#### [EXERCISE REQUIREMENTS]
What are the lines from the one containing "Viewport: 179px width, 140px" through the last line of the records below? Return them exactly, leaving out pictures.

(Saved data entries)
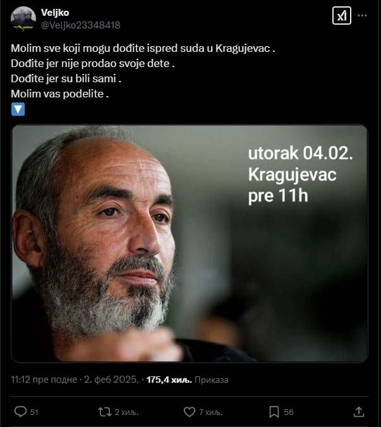
Task: Repost using the retweet arrows icon
Action: [105, 412]
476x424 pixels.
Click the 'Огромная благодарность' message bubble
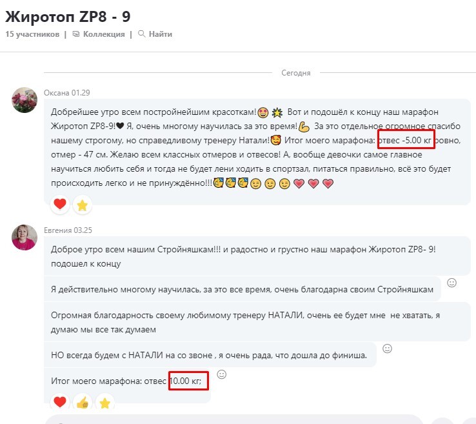pos(257,322)
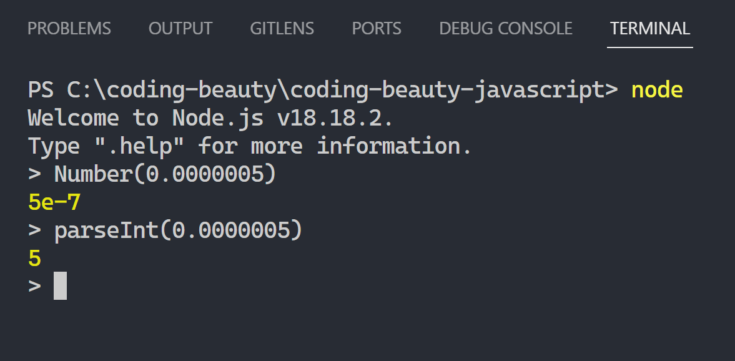Click the Number(0.0000005) command line
The height and width of the screenshot is (361, 735).
pos(152,174)
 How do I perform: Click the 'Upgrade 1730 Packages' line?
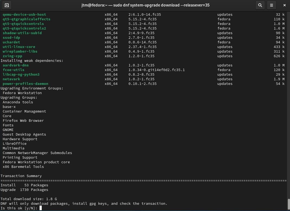pyautogui.click(x=24, y=190)
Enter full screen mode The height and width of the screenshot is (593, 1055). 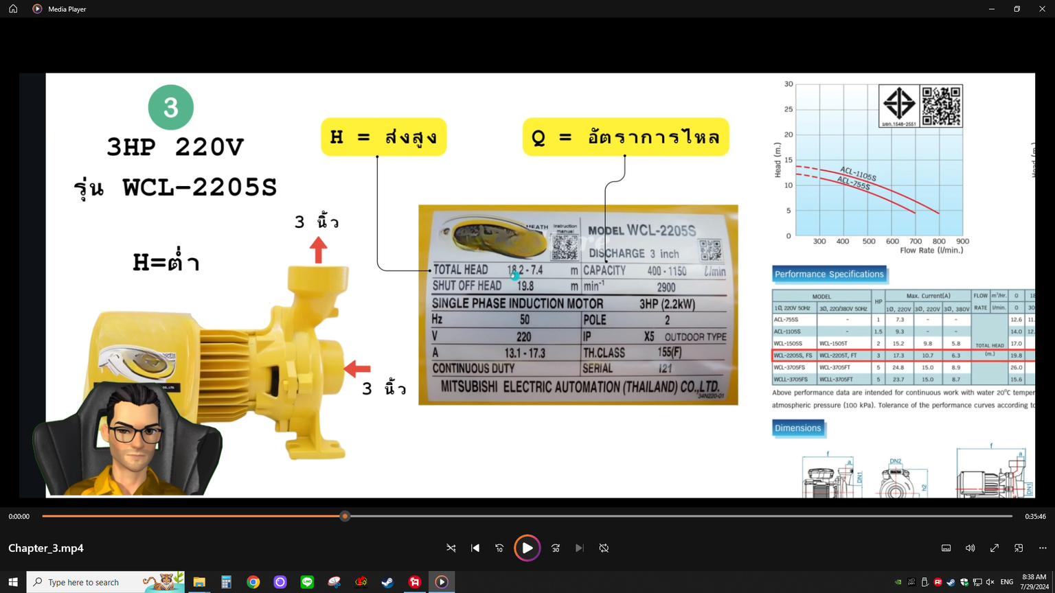coord(994,548)
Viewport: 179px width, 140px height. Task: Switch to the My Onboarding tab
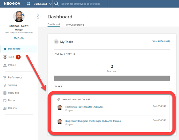[75, 25]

#### [RESULT FOR THIS EXERCISE]
Viewport: 179px width, 140px height. Task: Switch to the My Onboarding tab
[75, 25]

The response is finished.